Your goal:
Repeat the records. Each line must match exactly.

::::

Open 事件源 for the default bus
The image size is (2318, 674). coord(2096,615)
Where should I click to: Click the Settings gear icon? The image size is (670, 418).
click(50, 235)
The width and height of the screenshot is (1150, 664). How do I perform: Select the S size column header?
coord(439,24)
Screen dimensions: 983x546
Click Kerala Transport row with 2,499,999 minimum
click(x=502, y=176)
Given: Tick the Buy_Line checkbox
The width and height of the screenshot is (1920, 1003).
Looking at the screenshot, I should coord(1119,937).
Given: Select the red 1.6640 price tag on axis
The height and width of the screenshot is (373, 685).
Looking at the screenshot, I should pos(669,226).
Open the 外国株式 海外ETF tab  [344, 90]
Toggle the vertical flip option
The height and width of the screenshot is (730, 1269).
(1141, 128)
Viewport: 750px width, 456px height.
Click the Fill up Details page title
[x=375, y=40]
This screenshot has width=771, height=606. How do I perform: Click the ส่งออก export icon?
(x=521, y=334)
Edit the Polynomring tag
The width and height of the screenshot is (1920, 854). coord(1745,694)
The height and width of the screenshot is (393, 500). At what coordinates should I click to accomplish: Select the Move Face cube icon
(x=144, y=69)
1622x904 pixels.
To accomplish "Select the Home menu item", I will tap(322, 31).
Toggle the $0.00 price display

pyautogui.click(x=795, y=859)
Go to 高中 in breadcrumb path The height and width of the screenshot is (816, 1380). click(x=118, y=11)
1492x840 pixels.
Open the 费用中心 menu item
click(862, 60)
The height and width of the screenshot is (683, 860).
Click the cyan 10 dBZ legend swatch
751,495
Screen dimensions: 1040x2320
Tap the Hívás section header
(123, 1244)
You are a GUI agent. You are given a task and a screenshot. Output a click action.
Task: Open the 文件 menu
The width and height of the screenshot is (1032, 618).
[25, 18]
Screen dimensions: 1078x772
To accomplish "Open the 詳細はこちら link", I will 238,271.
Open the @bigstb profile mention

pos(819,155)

::::

Exercise result:
Open 事件源 for the default bus
The image size is (2318, 674). coord(2096,615)
Where should I click to: Click the Settings gear icon? The image size is (670, 418).
click(50, 235)
The width and height of the screenshot is (1150, 664). How do I perform: Select the S size column header?
coord(439,24)
Screen dimensions: 983x546
Click Kerala Transport row with 2,499,999 minimum
click(x=502, y=176)
Given: Tick the Buy_Line checkbox
The width and height of the screenshot is (1920, 1003).
Looking at the screenshot, I should coord(1119,937).
Given: Select the red 1.6640 price tag on axis
The height and width of the screenshot is (373, 685).
Looking at the screenshot, I should pos(669,226).
Open the 外国株式 海外ETF tab  [344, 90]
Toggle the vertical flip option
The height and width of the screenshot is (730, 1269).
(1141, 128)
Viewport: 750px width, 456px height.
Click the Fill up Details page title
[x=375, y=40]
This screenshot has width=771, height=606. How do I perform: Click the ส่งออก export icon?
(x=521, y=334)
Edit the Polynomring tag
The width and height of the screenshot is (1920, 854). coord(1745,694)
The height and width of the screenshot is (393, 500). At what coordinates should I click to accomplish: Select the Move Face cube icon
(x=144, y=69)
1622x904 pixels.
To accomplish "Select the Home menu item", I will tap(322, 31).
Toggle the $0.00 price display

pyautogui.click(x=795, y=859)
Go to 高中 in breadcrumb path The height and width of the screenshot is (816, 1380). click(x=118, y=11)
1492x840 pixels.
Open the 费用中心 menu item
click(862, 60)
The height and width of the screenshot is (683, 860).
Click the cyan 10 dBZ legend swatch
751,495
Screen dimensions: 1040x2320
Tap the Hívás section header
(123, 1244)
You are a GUI agent. You are given a task and a screenshot. Output a click action.
Task: Open the 文件 menu
The width and height of the screenshot is (1032, 618).
[25, 18]
Screen dimensions: 1078x772
To accomplish "Open the 詳細はこちら link", I will 238,271.
Open the @bigstb profile mention

pos(819,155)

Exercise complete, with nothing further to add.